CNN is canceling its Sunday media affairs show Reliable Sources, and host Brian Stelter is departing the network, Stelter tells NPR. . . . CNN chief Chris Licht informed Stelter of the decision yesterday. Licht has been making cuts throughout the network since taking the helm as part of Warner Bros. Discovery’s takeover of the old Time Warner company. Stelter, who often touted the show’s ratings on Twitter, was among those CNN hosts targeted for frequent criticism from conservatives for his coverage of the media in the Trump years.

“Frequent criticism from conservatives” is putting it charitably. Stelter was one of the legacy media’s top contenders for the highly coveted title of Least Self-Aware Man in America. (His erstwhile colleague at CNN, Jim Acosta, is the award’s defending champion.) The media are not wanting in egotistical, preening, self-satisfied buffoons, but rarely in the course of human events have we witnessed such a profound inverse relationship between self-regard and intelligence. Whatever our political disagreements, I can’t help but feel a certain amount of awe at Stelter’s ability to routinely run segments like this one, in which he authoritatively instructed a class of eighth-graders in New York about “how to spot and avoid being misled by misinformation” in the media, with a straight face. (“You want to believe something,” he nods gravely in the clip. “But you gotta face reality head on.”) 
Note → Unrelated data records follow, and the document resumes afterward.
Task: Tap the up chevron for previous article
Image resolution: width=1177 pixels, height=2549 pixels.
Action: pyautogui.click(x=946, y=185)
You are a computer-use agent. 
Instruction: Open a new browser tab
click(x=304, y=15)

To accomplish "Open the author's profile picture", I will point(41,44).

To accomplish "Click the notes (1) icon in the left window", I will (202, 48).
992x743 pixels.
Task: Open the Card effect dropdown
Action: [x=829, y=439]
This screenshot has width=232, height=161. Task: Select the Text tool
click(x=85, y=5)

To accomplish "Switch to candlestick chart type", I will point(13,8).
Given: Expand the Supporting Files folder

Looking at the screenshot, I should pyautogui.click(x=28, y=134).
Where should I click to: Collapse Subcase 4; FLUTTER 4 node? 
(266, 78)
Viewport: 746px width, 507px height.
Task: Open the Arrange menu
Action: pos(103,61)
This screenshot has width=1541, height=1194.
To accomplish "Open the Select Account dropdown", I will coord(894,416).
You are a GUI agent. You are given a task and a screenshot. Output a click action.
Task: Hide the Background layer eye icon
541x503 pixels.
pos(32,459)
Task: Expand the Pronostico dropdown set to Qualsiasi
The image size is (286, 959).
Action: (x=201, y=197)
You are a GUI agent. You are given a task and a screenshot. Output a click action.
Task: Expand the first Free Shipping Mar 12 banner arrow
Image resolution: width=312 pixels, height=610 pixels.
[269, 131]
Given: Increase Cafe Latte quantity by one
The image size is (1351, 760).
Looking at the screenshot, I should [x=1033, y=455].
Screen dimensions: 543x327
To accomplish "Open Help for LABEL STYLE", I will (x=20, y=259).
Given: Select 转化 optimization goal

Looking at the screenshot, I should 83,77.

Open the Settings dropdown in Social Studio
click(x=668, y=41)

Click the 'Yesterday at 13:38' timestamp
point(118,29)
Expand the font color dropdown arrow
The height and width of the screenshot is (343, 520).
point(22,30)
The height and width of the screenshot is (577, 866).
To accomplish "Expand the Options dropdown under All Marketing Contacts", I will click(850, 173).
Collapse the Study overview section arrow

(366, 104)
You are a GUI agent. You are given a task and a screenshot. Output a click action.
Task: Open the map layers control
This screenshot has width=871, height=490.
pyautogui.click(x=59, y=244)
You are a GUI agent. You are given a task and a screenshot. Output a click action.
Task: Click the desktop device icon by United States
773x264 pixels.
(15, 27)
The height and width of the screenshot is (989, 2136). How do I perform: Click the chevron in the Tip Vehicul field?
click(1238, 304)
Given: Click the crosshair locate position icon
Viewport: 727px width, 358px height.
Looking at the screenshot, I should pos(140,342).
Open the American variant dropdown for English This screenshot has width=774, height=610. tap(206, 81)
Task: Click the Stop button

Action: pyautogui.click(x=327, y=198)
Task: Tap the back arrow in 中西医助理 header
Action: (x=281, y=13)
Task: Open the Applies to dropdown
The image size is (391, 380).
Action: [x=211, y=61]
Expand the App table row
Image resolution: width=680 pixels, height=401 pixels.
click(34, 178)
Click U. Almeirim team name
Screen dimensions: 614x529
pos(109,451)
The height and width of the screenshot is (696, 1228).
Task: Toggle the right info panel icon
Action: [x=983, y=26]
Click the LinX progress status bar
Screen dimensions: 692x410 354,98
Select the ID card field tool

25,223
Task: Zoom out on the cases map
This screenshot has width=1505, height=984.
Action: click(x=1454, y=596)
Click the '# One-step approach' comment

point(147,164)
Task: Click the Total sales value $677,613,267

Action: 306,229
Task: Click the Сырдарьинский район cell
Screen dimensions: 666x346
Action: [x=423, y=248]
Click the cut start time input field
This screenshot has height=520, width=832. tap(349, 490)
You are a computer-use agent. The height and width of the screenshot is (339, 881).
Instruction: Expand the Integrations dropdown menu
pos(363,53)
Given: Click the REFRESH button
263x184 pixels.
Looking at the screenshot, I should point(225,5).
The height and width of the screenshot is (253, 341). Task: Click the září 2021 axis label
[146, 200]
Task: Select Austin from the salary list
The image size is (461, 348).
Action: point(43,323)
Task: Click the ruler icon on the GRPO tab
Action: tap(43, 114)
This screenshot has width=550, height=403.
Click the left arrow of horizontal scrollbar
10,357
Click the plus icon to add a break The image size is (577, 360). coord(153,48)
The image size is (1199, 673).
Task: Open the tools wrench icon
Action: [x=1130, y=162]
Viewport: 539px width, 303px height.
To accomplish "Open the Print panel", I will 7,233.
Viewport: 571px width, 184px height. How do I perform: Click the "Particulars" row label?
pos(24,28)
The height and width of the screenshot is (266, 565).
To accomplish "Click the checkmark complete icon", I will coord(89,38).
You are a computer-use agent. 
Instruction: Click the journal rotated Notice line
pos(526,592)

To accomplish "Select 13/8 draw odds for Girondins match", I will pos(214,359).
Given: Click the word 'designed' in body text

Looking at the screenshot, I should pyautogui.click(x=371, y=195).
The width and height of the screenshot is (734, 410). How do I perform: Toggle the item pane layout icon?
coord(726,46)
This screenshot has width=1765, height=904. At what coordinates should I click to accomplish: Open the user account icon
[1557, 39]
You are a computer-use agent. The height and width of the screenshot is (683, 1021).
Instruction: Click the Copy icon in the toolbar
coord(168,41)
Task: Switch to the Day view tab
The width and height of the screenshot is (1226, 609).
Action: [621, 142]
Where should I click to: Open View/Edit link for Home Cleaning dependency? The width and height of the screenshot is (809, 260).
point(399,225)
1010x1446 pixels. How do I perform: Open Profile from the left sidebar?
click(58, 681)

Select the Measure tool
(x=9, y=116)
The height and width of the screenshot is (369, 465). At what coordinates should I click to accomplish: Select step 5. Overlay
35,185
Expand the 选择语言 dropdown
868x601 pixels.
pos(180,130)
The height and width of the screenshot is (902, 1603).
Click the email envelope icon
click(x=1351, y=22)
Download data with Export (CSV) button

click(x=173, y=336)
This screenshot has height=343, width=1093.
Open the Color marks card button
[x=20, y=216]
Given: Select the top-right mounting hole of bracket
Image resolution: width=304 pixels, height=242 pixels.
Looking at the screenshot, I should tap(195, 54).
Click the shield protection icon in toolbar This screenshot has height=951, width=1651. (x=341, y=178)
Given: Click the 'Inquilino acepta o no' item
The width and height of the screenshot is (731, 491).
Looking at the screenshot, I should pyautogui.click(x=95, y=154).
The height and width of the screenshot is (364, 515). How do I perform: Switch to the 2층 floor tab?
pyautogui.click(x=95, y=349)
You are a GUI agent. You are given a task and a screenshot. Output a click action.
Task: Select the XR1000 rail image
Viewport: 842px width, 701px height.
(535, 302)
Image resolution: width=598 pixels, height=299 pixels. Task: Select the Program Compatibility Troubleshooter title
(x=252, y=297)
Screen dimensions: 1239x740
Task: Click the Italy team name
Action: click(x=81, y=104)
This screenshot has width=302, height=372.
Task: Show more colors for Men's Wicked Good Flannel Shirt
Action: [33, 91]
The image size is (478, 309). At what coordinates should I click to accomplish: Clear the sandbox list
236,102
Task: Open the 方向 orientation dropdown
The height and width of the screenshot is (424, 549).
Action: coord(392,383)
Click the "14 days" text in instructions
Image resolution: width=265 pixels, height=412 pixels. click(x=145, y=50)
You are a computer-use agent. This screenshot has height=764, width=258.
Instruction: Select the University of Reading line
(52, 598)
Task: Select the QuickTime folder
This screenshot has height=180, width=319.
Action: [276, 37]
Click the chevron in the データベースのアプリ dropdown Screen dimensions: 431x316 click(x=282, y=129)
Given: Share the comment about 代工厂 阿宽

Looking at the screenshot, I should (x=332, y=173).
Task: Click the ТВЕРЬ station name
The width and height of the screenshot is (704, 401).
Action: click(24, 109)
At this point it’s almost cliché to say so, but what Stelter meant when he used words like “misinformation” was right-wing. For all the Reliable Sources anchor’s garment-rending about declining trust in the media, he spent a disproportionate amount of time covering for his industry’s egregiously biased, activist behavior over the course of the past few years. He defended his colleague Chris Cuomo’s unethical role as an adviser to his brother, the disgraced former New York governor Andrew Cuomo. He regularly offered up his show as a platform for Biden officials to repeat White House propaganda. On Jussie Smollett, he argued: “We may never know what happened.” And he himself regularly engaged in “misinformation,” including championing the fraudulent “Steele dossier” narrative. (When new details about the dossier’s fraudulent nature emerged, Stelter protested: “I’m a media reporter, and I’m not a Steele dossier reporter.”)

Stelter also served as the mainstream media’s attack dog when right-leaning outlets published stories that were inconvenient for Democrats. As Isaac Schorr and Brittany Bernstein pointed out, for example, Stelter went to the mat to discredit the New York Post’s story on Hunter Biden’s laptop:

Instead of praising the Post for its work, Stelter responded to the story by running a segment called “How the latest anti-Biden narrative was manufactured,” in which he attacked the Post for its reporting, called it part of the “right-wing media machine,” and asserted that the story didn’t “add up.” One year later, precisely none of the Post’s reporting has been debunked and much of it has been confirmed.

All this while complaining, on a near-daily basis, that right-wing media was ruining American democracy and that no one wanted to listen to outlets like CNN anymore. (The journalists! Will someone please think of the journalists!) Stelter’s shtick was, at root, a product of a new paradigm in American media, where journalists at powerful legacy outlets conceive of themselves as a prestigious guild with a specific set of interests rather than as seekers of truth committed to presenting it without fear or favor. Of course, the rhetorical window-dressing — democracy dies in darkness! — is still there. But if you’ve been watching Reliable Sources, you’ve seen Stelter regularly contorting himself into pretzels to defend his guild at all costs. That was his job, as he understood it. It’s difficult to feel sorry that his time at CNN has come to an end.